▸ Task instructions: Reproduce the lines below exactly, starting at the one containing "The width and height of the screenshot is (792, 1024)." and stopping at the final line.

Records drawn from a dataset
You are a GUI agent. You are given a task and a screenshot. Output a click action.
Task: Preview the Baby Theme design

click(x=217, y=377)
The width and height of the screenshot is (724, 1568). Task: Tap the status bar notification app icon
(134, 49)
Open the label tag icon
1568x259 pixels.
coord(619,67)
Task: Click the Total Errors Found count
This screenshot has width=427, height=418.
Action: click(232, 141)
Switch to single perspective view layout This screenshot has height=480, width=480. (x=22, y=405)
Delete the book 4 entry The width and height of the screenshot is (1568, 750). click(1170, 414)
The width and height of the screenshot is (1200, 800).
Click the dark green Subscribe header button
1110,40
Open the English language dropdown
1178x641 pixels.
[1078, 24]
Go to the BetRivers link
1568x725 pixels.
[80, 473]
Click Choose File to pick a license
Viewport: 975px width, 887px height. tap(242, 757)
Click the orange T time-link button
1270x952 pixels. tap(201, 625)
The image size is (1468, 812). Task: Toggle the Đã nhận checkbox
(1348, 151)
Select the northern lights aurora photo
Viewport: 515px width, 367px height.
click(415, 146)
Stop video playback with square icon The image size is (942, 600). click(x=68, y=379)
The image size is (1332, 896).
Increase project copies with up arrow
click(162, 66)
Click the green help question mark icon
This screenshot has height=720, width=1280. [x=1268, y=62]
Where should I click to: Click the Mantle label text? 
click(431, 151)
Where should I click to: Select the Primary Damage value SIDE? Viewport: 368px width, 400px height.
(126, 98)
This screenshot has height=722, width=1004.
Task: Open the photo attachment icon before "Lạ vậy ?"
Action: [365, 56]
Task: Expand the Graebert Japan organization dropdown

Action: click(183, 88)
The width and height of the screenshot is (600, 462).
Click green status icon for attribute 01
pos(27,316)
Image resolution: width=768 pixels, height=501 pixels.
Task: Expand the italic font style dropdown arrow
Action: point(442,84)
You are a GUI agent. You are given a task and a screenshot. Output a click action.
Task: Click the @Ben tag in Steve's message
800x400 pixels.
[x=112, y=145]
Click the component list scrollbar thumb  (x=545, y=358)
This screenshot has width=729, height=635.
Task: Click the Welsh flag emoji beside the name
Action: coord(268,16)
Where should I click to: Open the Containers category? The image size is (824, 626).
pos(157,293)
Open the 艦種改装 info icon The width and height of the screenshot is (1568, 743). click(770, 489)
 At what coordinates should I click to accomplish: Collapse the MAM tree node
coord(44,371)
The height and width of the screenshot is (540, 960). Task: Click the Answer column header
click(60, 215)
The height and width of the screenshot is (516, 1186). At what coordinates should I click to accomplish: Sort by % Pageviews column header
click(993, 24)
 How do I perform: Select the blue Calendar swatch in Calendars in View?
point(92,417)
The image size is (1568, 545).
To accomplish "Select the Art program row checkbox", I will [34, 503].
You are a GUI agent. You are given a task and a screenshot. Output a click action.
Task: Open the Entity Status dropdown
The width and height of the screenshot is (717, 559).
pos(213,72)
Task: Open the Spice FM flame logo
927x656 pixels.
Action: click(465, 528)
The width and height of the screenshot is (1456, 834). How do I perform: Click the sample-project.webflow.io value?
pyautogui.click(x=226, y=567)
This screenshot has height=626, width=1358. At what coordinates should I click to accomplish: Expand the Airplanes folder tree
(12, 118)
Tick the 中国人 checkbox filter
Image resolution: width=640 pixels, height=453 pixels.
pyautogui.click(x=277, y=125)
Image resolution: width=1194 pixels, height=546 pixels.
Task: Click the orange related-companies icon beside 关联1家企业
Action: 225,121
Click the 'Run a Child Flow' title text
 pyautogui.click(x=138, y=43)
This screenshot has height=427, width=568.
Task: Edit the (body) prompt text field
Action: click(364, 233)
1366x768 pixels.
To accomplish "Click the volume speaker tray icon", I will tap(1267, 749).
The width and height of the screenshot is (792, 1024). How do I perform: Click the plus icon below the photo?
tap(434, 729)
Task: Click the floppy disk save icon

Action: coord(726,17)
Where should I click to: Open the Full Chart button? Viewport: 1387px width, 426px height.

▸ Task output:
The width and height of the screenshot is (792, 1024). How do I perform: Click the plus icon below the photo?
tap(434, 729)
Task: Click the floppy disk save icon

Action: coord(726,17)
Where should I click to: Open the Full Chart button? Viewport: 1387px width, 426px height.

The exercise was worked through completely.